An American solider in Sadr City, Iraq, 2008. Photo: Zoriah.

Geoff Manaugh at the ever-fantastic and always impressive BLDGBLOG has a post up about Stephen Graham’s Cities Under Siege: The New Military Urbanism and urban warfare in general.

The city is obviously going to be the defining social construct of the 21st century, but whether that happens in the benevolent, ‘new urbanist’ way that’s all the rage these days seems increasingly unlikely. From Mike Davis’s Planet of Slums:

The cities of the future, rather than being made out of glass and steel as envisioned by earlier generations of urbanists, are instead largely constructed out of crude brick, straw, recycled plastic, cement blocks, and scrap wood. Instead of cities of light soaring toward heaven, much of the twenty-first-century urban world squats in squalor, surrounded by pollution, excrement, and decay.

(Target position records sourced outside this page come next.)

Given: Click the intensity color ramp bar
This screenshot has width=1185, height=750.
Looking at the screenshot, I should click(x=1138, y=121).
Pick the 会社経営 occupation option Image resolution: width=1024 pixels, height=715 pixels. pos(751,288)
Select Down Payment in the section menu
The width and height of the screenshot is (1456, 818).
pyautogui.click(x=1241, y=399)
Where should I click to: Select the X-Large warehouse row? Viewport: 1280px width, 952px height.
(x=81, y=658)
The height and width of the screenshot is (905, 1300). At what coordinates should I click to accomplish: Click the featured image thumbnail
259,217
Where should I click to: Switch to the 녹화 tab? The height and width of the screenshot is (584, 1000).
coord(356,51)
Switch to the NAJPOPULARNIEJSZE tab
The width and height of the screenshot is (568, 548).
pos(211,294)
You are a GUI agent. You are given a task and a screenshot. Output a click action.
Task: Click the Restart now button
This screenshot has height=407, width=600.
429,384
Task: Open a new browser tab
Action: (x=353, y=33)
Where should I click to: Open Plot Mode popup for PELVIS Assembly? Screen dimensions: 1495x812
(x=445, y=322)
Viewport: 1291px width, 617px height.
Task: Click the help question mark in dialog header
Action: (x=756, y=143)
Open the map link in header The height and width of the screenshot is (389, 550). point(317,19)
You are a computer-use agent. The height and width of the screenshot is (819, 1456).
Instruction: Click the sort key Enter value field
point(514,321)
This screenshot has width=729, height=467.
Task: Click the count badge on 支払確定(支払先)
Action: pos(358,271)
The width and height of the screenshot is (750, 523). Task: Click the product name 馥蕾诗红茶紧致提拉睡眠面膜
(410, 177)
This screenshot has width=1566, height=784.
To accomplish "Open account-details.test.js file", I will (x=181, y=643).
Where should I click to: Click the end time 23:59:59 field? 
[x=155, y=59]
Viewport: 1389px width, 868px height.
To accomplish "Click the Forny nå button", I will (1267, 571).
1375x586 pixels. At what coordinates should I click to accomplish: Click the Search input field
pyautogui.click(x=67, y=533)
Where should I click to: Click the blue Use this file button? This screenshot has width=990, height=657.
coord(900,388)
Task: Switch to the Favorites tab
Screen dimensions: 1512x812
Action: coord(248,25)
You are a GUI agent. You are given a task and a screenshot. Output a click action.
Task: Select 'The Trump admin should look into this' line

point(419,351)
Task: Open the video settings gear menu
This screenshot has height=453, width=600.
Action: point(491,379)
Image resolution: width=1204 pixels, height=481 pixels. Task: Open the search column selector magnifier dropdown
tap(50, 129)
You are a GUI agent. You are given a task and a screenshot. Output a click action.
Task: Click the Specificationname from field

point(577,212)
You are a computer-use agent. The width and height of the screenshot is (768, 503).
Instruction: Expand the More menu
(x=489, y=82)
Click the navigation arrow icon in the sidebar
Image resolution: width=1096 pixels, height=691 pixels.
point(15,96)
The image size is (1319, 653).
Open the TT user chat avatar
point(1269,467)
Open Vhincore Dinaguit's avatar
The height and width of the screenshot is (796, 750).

One is reminded of John Robb’s take on cities and the coming urban warfare, along with his prescription against urban conglomerations. Cities are immensely important nodes in a country’s system, and taking them down is easier, more profitable, and much more effective than as was practiced in the first half of the twentieth century.The will to besiege a city that continued up through the World Wars at Leningrad, Liege, and Namur is no longer there, but that brute force method is no longer needed. And the material rewards – not to mention the political and social effects of urban devastation – are more promising than ever.